A la mort de son riche père, Kay décide de réaliser son
rêve le plus cher : contrôler le parti républicain. Dans ce but, elle retrouve
un ancien flirt qui, à sa grande déception, est marié. De son côté, grisé par
le succès qu'obtiennent ses discours, Grant en viendrait à oublier son idéal si
sa femme, Mary, ne le secouait vivement.
State of Union est pour Frank Capra le film qui suit
l’injuste échec commercial de La Vie est belle (1946). Adapté d’une
pièce jouée en 1945, le film permet à Capra de renouer avec un de ses postulats
de prédilection, la perte d’innocence d’un naïf plongé dans un microcosme
corrompu. On a pu l’observer dans L’Extravagant Mr Deeds (1936), Monsieur
Smith au Sénat (1939) et L’Homme de la rue (1941). Ici l’argument
servira à observer les coulisses d’une campagne d’investiture à la candidature
présidentielle. Le « naïf », c’est Grant Matthews (Spencer Tracy),
entrepreneur d’aviation droit dans ses bottes et pétri de bonne intentions pour
son pays. Le ver est pourtant déjà dans le fruit puisque cette ambition naît
chez lui d’intérêt supérieurs guidés par son amante Kay Thorndyke (Angela
Lansbury), héritière d’un empire de la presse qui souhaite à travers lui
montrer l’aptitude de ses médias à imposer un candidat à l’opinion. La première
scène où elle et le conseiller Jim Conover (Adolphe Menjou) tentent de
convaincre Grant est à ce titre frappante, le fond progressiste du propos de
Grant leur importe moins que son charisme, son éloquence et le sentiment de
proximité qu’il dégage. C’est un « produit » apte à convaincre toutes
les couches de la société, pour peu qu’il se laisse polir.

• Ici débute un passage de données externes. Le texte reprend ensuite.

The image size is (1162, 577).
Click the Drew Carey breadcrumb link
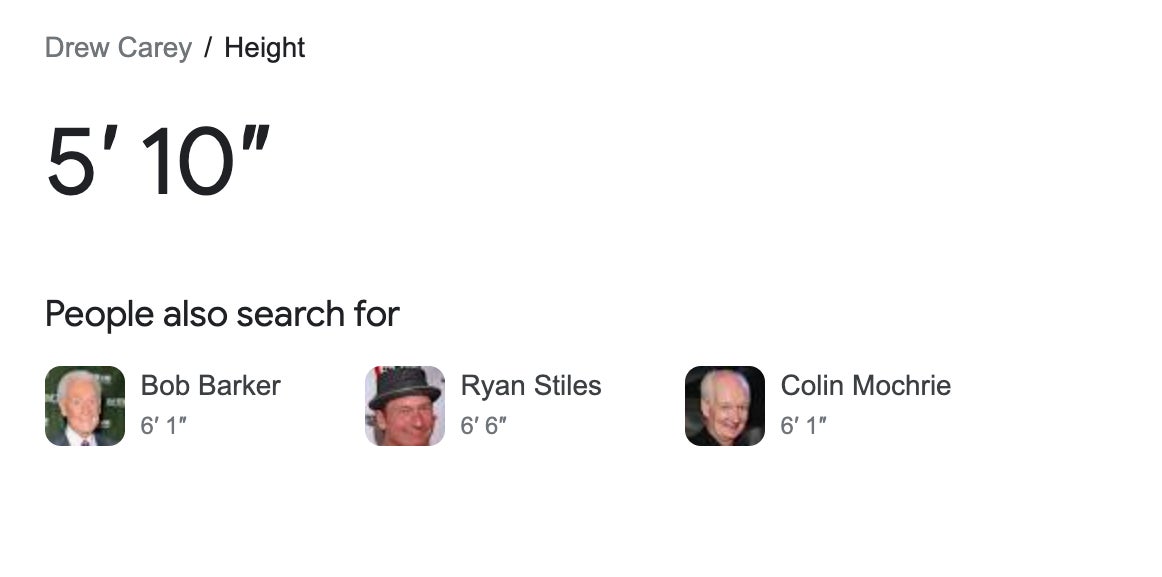pyautogui.click(x=118, y=48)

La seule réticence de Grant concerne l’opinion de son épouse
Mary (Katharine Hepburn), véritable garde-fou apte à vite faire descendre de
ses gonds le grand homme d’une pique bien sentie. L’enjeu ne reposera donc pas
sur l’élection de Grant, mais sur sa capacité à garder cette droiture qui le
caractérise et qui est aussi le socle de son couple. C’est vraiment la
corrélation de cet enjeu moral et sentimental qui fait toute la force du film.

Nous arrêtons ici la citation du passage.